Snail1, which belongs to the snail family of zinc-finger transcription factors, is a strong repressor of E-cadherin and implicated in EMT (Rowe et al. 2011). A previous study showed that snail1 was upregulated in the tubular epithelial cells of the obstructed kidneys in a rat model of UUO and in human proximal tubule HKC-8 cells treated with TGF-β1 and demonstrated that snail1 is involved in renal tubular EMT (Yoshino et al. 2007). Another study demonstrated that snail1 is closely related to EMT in human renal grafts (Xu-Dubois et al. 2013). Our data suggested that UA arrested the EMT program in UUO kidneys, thereby inhibiting interstitial fibrosis in obstructive nephropathy. Slug transcription factor, another repressor of E-cadherin promoter, has a well-established role in EMT (Naber et al. 2013). The up-regulation of the transcription factor slug preceded the induction of α-SMA in the UUO model (Lange-Sperandio et al. 2007). Another study suggested that uric acid increased the expression of transcriptional factors, snail1 and slug, thereby contributing to EMT and fibrosis (Ryu et al. 2013). Consistent with these findings, we observed that slug was induced by TGF-β1, which was diminished by the UA treatment. The inhibitory effects of EMT may be partially explained by the decreased expression of snail1 and slug induced by UA.

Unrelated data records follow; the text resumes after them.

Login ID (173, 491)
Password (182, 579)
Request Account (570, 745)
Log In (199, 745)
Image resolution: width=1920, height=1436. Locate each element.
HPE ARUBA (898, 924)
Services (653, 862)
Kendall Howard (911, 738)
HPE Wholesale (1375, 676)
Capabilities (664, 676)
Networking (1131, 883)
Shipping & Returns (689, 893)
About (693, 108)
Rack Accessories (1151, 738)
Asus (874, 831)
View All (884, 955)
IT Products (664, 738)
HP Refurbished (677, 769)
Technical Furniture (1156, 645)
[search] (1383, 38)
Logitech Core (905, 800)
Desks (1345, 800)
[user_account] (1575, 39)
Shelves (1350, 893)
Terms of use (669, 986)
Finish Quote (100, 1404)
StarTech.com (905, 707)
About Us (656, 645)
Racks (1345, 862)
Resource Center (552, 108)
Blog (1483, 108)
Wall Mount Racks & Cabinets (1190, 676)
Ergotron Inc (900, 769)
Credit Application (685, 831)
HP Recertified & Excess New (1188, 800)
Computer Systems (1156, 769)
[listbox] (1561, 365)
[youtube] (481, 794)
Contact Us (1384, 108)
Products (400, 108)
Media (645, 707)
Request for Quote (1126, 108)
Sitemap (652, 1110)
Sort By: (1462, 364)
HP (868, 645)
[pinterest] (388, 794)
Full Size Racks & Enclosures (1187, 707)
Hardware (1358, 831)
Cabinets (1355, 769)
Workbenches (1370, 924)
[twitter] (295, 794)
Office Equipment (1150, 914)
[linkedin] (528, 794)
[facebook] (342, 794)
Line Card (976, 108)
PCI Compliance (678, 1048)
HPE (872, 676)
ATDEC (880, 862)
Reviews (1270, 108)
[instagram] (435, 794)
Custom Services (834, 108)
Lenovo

TGF-β1 mediates several key tubular pathological events, such as EMT, during CKD progression (Lan 2011). TGF-β1 initiates and completes the whole EMT process in vitro and in vivo under determined conditions (Fan et al. 1999). It is the strongest inducer of EMT in tubule cells. Upon receptor stimulation, activated Smad3 signalling pathways are crucial for EMT through the modulation of the expression of key fibrotic genes (Yang et al. 2010). We found that UA can inhibit the protein expression of TGF-β1 and phosphorylated Smad3, thereby suggesting that UA can inhibit EMT through inhibiting TGF-β1-Smad3 signalling.
Conclusions
The findings in the present study provide in vivo and in vitro evidence that UA can attenuate renal tubulointerstitial fibrosis. The anti-fibrotic effects of UA may be achieved by inhibiting Smad3-dependent TGF-β1 signalling, which, in turn, attenuated EMT and fibrogenesis. UA may be an ideal agent for clinical intervention of renal interstitial fibrosis.
Funding Statement
This work was supported by the Hospital Foundation for Doctors [grant no. YB15B01].
Disclosure statement
The authors declare that they have no conflict of interest.